SÉRIE D'EXERCICES:
[a] Répondez à ces questions sur le texte sur l'intelligence économique :
(i) En quelle année la délégation interministérielle à l'intelligence économique a-t-elle été créée ?
(ii) Quel titre Alain Juillet a-t-il reçu en 2003 ?
(iii) Selon Bernard Besson, que devient la Nation si l'État s'effondre ?
[b] Extrayez du texte sur l'intelligence économique le passage qui commence par les mots « Or les grands » et finit par « Bercy[1] en 2016. ».
[c] Dites si chaque phrase est conforme ou non au texte sur l'intelligence économique, en citant les mots qui le prouvent :
(i) Les grands corps d'État apprécient l'idée d'un regard externe critique.
(ii) La culture nationale repose sur une pensée analytique, en silos.
(iii) Les Français comptent trop peu sur les institutions.

TEXTE À ANALYSER:
────────────────

Il faut échanger les pratiques de terrain, commenter les postures intellectuelles, notamment au sein de clubs d’intelligence économique, où les entreprises peuvent s’autodiagnostiquer. la France a besoin de réinventer un forum national, de dialoguer, et de retrouver la confiance en ses capacités, qui sont nombreuses et reconnues internationalement ».

En creux, ces propositions induisent l’idée qu’il ne faut pas tout attendre de l’échelon central.

 « Les Français comptent beaucoup – trop – sur les institutions et leurs réglementations. Si l’Etat s’effondre, la Nation se délite. En temps de crise, c’est dangereux. Il faut que les administrations se décloisonnent et s’affranchissent du poids des technostructures administratives.
Or les grands corps d’Etat n’aiment guère l’idée d’un regard externe potentiellement critique », rappelle Bernard Besson.

Ainsi la délégation interministérielle à l’intelligence économique, dont la création en 2009 avait été impulsée par Alain Juillet (qui avait été nommé Haut représentant pour l’intelligence économique en 2003) n’aura eu qu’une existence éphémère, « absorbée » à bas bruit par Bercy[1] en 2016.
« Notre culture nationale se caractérise par une pensée analytique, en silos. Nous avons toujours appris à segmenter les problèmes pour les résoudre. Dans un environnement mondialisé et digitalisé, il va falloir aussi apprendre à les relier, en adoptant une vision systémique ».

Nos sociétés n’étant pas à l’abri de prochaines crises sanitaires ou d’autres types de catastrophes, il s’agit dès à présent de bâtir une véritable politique d’intelligence des risques, regroupant l’ensemble des intelligences centrales, territoriales, publiques, privées, individuelles et collectives.

────────────────

SECTION DES DONNÉES:
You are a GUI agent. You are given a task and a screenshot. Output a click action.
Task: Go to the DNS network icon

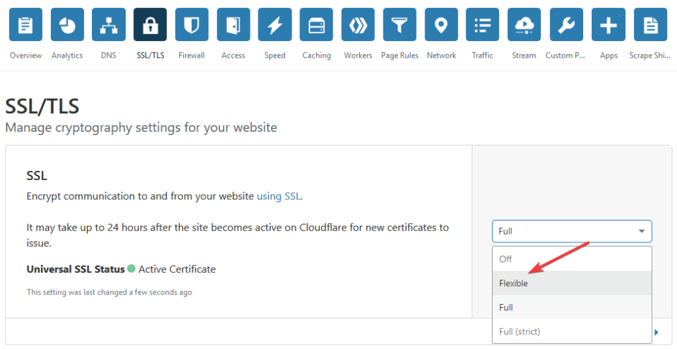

────────────────

CORRIGÉ DES EXERCICES:
[a]
(i) En 2009.
(ii) Haut représentant pour l'intelligence économique.
(iii) Elle se délite.

[b]
Or les grands corps d’Etat n’aiment guère l’idée d’un regard externe potentiellement critique », rappelle Bernard Besson.

Ainsi la délégation interministérielle à l’intelligence économique, dont la création en 2009 avait été impulsée par Alain Juillet (qui avait été nommé Haut représentant pour l’intelligence économique en 2003) n’aura eu qu’une existence éphémère, « absorbée » à bas bruit par Bercy[1] en 2016.

[c]
(i) Non : « les grands corps d’Etat n’aiment guère l’idée d’un regard externe potentiellement critique ».
(ii) Oui : « Notre culture nationale se caractérise par une pensée analytique, en silos ».
(iii) Non : « Les Français comptent beaucoup – trop – sur les institutions ».